Palliative care is a human right for patients. “The current COVID-19 pandemic will likely strain our palliative services beyond capacity,” says Dr James Downar, the head of the Division of Palliative Care at the University of Ottawa and a palliative care physician at The Ottawa Hospital and Bruyère Continuing Care. “We advise acting now to stockpile medications and supplies used in palliative care, train staff to meet palliative care needs, optimise our space, refine our systems, alleviate the effects of separation, have critical conversations, and focus on marginalised populations to ensure that all patients who require palliative care receive it.”

Many people already have advance care plans that stipulate that comfort measures are to be used if they become seriously ill,” writes Dr Downar with coauthors. “Other patients who are intubated and receiving mechanical ventilation but are not improving clinically will be extubated. A third group of patients may be denied ventilation because of resource scarcity.”

The plan is an expansion of a framework developed by the US Task Force on Mass Casualty Critical Care for events with large numbers of injuries and casualties, with the addition of the last four elements, sedation, separation, communication and equity.

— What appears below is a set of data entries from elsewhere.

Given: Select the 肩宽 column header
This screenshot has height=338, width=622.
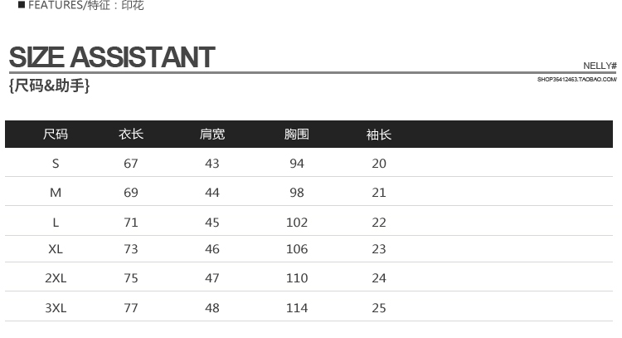Looking at the screenshot, I should 212,135.
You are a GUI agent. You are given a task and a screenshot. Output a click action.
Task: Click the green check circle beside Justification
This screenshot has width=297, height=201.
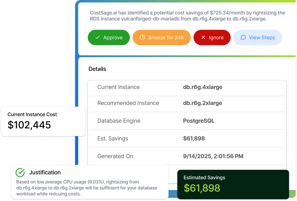click(20, 172)
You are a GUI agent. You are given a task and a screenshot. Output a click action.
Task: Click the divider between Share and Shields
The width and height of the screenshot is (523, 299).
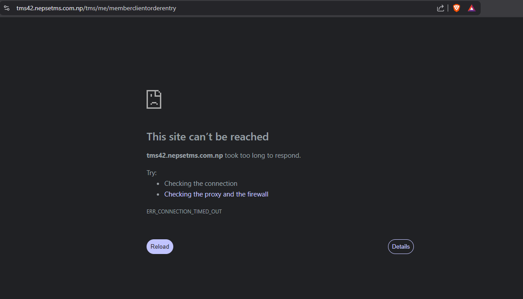[448, 8]
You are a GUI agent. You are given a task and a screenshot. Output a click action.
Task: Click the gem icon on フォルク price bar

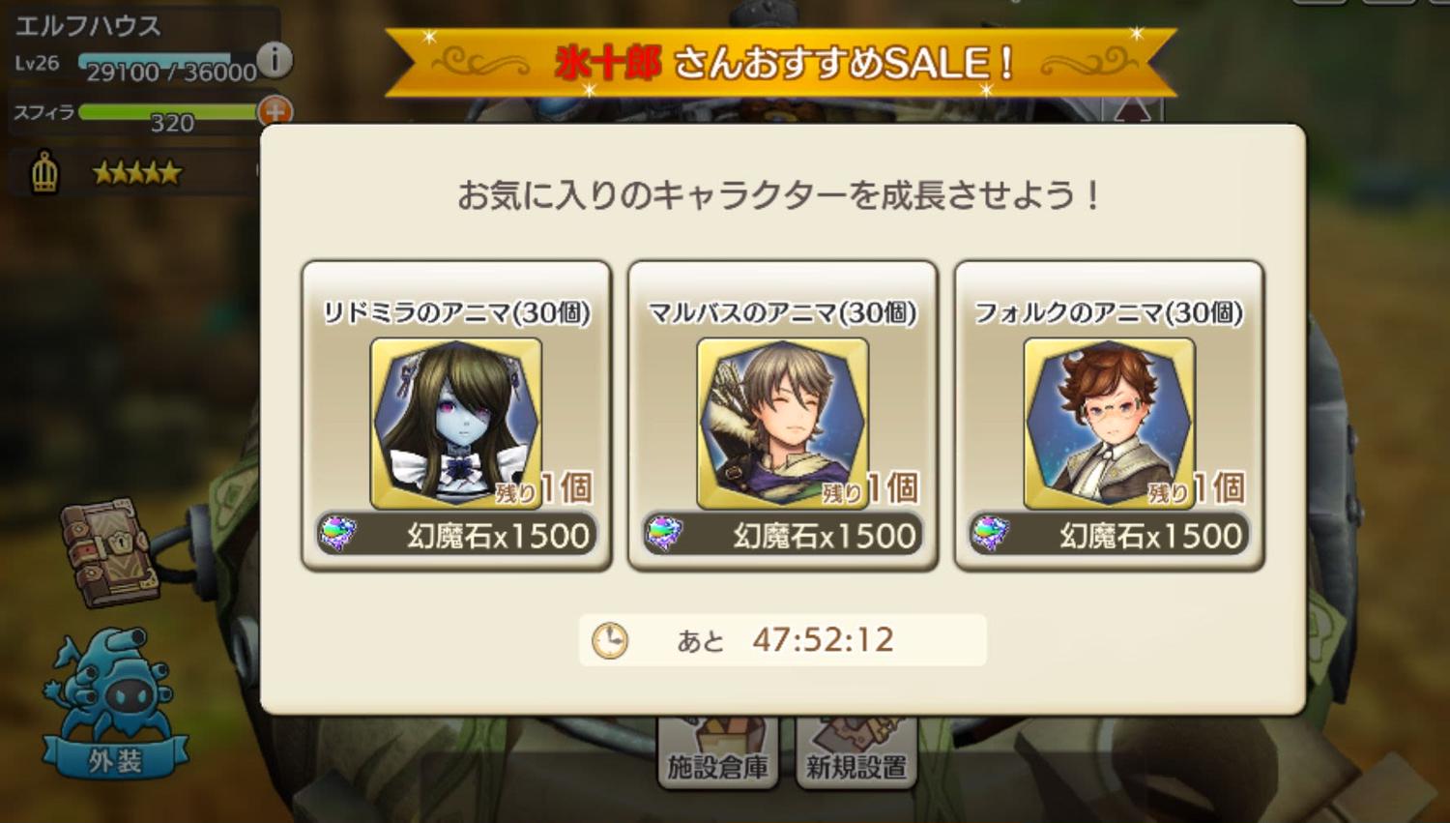[x=991, y=534]
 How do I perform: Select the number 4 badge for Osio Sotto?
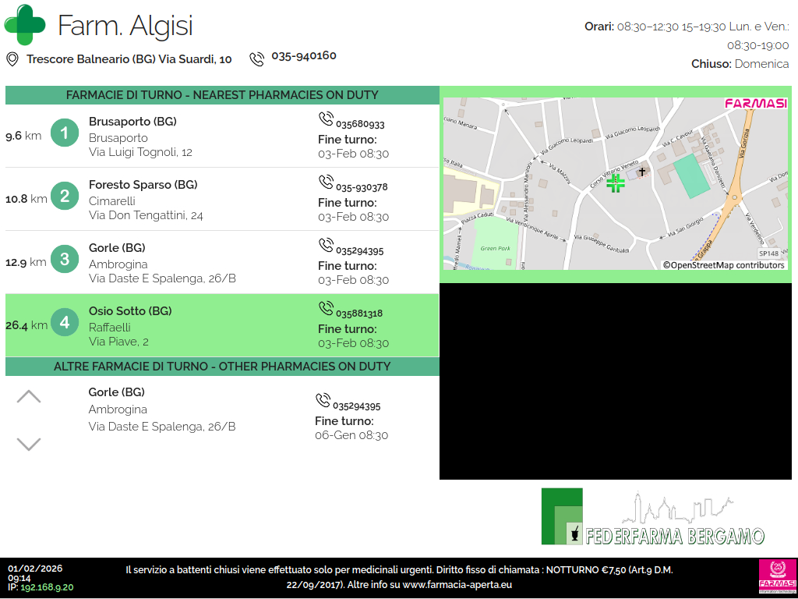point(65,323)
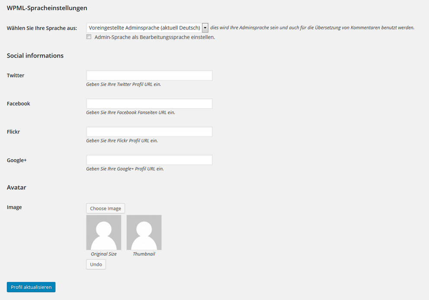The width and height of the screenshot is (429, 300).
Task: Click the Flickr field label
Action: pyautogui.click(x=13, y=132)
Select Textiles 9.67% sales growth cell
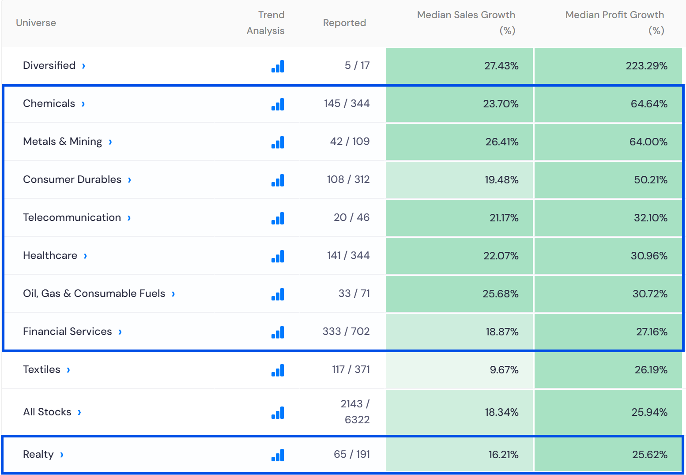 tap(459, 370)
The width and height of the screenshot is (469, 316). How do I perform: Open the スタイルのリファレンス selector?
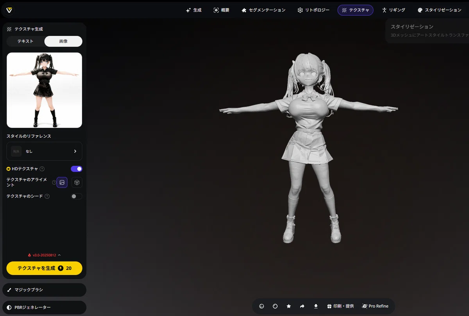point(45,151)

  • Stuff: medications should be stockpiled to provide comfort to patients on a larger scale, and for longer periods than usual. The authors suggest creating “palliative symptom management kits” for use by staff in long-term care facilities, paramedics and other health care professionals.
  • Staff: regional pandemic planning should include all health care professionals with palliative care training and involve educating others to offer palliative care.
  • Space: to accommodate large numbers of patients, it may be necessary to adapt specialised wards or nearby locations and ensure a quiet, peaceful environment for dying patients.
  • Systems: new triage systems and virtual care models may be used to allocate physicians and increase efficiency while reducing risk of infection.
  • Sedation: palliative sedation can provide comfort to people whose symptoms are unresponsive to standard comfort medications.
  • Separation: to lessen the sense of separation because of isolation measures, use video calling and technology to connect patient with family members.
  • Communication: open communication and understanding of a patient’s wishes is critical, as many may not want to receive life-sustaining measures.
  • Equity: it is important to ensure marginalised groups, including people with disabilities or trauma and those living in poverty, have access to palliative care during a pandemic.

Any triage system that does not integrate palliative care principles is unethical. Patients who are not expected to survive should not be abandoned but must receive palliative care as a human right,” the authors conclude.